PROBLEM TO WORK ON:
Your response should be every line from the entries that includes the string "will".

(Stored data entries)

==*==

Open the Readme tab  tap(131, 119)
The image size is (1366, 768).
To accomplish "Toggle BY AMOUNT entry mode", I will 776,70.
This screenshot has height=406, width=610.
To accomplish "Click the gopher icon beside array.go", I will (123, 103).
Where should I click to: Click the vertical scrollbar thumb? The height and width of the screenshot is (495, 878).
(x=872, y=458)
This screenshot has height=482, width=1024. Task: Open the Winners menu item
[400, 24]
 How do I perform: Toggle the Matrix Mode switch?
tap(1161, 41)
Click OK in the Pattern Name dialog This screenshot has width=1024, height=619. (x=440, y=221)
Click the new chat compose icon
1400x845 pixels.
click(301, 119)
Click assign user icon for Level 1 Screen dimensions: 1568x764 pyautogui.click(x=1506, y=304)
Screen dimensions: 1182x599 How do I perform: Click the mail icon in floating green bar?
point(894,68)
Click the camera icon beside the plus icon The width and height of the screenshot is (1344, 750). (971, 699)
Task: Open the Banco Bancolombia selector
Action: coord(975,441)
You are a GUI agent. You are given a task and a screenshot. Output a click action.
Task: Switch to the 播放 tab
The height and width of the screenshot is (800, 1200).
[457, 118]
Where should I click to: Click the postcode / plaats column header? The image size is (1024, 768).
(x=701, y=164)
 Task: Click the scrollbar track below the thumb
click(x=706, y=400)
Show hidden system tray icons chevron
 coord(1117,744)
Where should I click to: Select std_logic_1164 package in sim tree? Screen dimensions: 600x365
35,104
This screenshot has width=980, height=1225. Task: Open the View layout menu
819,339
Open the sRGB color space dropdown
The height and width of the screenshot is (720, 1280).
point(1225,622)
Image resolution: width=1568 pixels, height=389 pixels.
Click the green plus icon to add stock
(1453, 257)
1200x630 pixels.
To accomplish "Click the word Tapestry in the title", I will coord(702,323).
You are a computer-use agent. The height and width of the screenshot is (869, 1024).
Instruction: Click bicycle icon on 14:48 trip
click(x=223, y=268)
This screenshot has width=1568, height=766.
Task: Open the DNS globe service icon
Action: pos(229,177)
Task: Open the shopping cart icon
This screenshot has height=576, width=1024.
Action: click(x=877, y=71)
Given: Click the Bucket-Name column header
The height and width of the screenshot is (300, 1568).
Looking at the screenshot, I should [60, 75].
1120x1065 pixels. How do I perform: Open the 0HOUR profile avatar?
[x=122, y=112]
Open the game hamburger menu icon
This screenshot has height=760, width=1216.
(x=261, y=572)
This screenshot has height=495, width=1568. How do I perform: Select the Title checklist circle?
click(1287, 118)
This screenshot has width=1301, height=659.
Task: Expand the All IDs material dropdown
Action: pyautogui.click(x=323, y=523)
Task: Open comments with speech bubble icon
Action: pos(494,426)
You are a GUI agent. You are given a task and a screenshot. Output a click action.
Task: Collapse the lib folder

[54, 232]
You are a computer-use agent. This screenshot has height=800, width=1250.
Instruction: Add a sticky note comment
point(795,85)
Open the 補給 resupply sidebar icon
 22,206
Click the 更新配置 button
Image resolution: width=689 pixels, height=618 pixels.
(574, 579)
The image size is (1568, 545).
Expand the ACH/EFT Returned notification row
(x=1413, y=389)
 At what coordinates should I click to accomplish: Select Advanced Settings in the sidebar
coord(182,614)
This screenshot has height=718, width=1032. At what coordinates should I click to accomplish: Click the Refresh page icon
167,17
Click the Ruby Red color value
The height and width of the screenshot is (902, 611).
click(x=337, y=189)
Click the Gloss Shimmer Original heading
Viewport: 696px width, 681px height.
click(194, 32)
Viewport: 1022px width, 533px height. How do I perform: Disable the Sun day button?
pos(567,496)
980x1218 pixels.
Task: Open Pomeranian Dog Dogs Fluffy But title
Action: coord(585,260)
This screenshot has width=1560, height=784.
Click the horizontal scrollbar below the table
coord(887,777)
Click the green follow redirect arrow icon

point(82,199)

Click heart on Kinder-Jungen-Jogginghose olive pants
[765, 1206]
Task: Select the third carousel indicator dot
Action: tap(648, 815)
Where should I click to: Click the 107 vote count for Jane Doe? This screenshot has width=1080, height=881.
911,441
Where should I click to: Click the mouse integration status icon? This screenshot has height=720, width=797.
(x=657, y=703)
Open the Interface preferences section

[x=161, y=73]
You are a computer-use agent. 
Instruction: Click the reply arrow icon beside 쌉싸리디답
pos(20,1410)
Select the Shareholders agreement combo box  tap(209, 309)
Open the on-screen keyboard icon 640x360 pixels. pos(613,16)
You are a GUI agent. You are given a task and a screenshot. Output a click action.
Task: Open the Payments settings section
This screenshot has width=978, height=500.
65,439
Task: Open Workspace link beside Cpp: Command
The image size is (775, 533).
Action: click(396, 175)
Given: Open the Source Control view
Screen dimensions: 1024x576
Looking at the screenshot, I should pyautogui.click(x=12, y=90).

==*==

WRITTEN RESPONSE:
To accomplish "Toggle BY AMOUNT entry mode", I will 776,70.
To accomplish "Click the gopher icon beside array.go", I will (123, 103).
To accomplish "Click the word Tapestry in the title", I will coord(702,323).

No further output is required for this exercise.